Last updated 18 April 2022
Symptoms and Causative Agent
Rubella is caused by a virus from the genus Rubivirus. Its symptoms include low-grade fever, respiratory problems, and most notably a rash of pink or light red spots that typically begins on the face and spreads downward. The rash occurs about two to three weeks after exposure to the virus.
In children, illness from rubella infection is usually mild. Complications from rubella are more common in adults than children, including arthritis, encephalitis, and neuritis.
A woman who contracts rubella infection during pregnancy can pass the infection to the developing fetus. Such pregnancies are at risk of spontaneous abortion or premature birth. If the fetus survives, the child may suffer from many birth defects, including deafness, eye defects, cardiac defects, mental retardation, bone lesions, and other abnormalities. Together, the defects are known as Congenital Rubella Syndrome (CRS). Of children whose mothers are infected during their first trimester of pregnancy, studies suggest between 50% and 90% will suffer from CRS.
Although rubella is sometimes called “German measles,” the rubella virus is not related to the measles virus.
Airborne respiratory droplets spread the virus. Infected individuals may be contagious as early as a week before the appearance of the rubella rash, and for up to a week after it first appears. (It is most contagious at the time the rash first appears.) Children born with CRS may transmit the virus to others for more than a year.
Rubella cases typically peak in late winter or early spring.
Treatment and Care
There is no direct treatment for rubella. Supportive care may be provided, including efforts to lower fever.
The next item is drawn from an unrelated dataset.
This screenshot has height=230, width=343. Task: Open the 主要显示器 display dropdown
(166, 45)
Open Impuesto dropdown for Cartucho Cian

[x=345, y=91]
Rubella is normally not a serious illness in children, and its symptoms are often mild. The chief danger of the disease is Congenital Rubella Syndrome.
From 1964-1965, before the development of a vaccine against the disease, a rubella epidemic swept the United States. During that short period, there were 12.5 million cases of rubella. Twenty thousand children were born with CRS: 11,000 were deaf, 3,500 blind, and 1,800 intellectually disabled. There were 2,100 neonatal deaths and more than 11,000 abortions – some spontaneously due to rubella infection in the mother, and others performed surgically after women were informed of the serious risks of rubella exposure during their pregnancy.
As of 2004, rubella was declared eliminated in the United States, and transmission of the rubella virus in the World Health Organization’s Region of the Americas was halted in 2009. Globally, about 100,000 rubella cases were reported for 2012 in the member states to the World Health Organization, though it is probable that the number of actual cases is much higher. The countries with the largest cases in 2012 were Timor-Leste, Macedonia, Thailand, Tajikistan, and Syria. The number of estimated CRS cases each year is more than 100,000.
Available Vaccines and Vaccination Campaigns
The first rubella vaccine—a live, attenuated vaccine—was licensed in 1969. Prolific vaccine researcher Maurice Hilleman developed it, using rubella virus obtained from Division of Biologics Standards scientists Paul Parkman and Harry Meyer. Other companies in both the United States and Europe licensed their own rubella vaccines. Hilleman’s rubella vaccine was used in the combination measles-mumps-rubella (MMR) vaccine, licensed in 1971.
In 1979, an improved live rubella vaccine superseded Hilleman’s in the United States. Developed by Stanley A. Plotkin, MD, the RA27/3 vaccine was used in Europe for years and offered superior protection against the disease. It also replaced the original rubella vaccine in the MMR combined shot, and is still used today.
Rubella-containing vaccine (RCV) is part of the national immunization program in the Russian Federation, most of Europe, China and a few other countries in Asia, Australia, all of North and South America, and a few countries in Africa. As of 2010, 131 countries, representing 42% of the global birth cohort, use rubella-containing vaccines in their national immunization programs. The World Health Organization encourages countries not currently using rubella vaccination to take advantage of widespread measles vaccination initiatives to introduce RCVs to advance rubella and CRS elimination.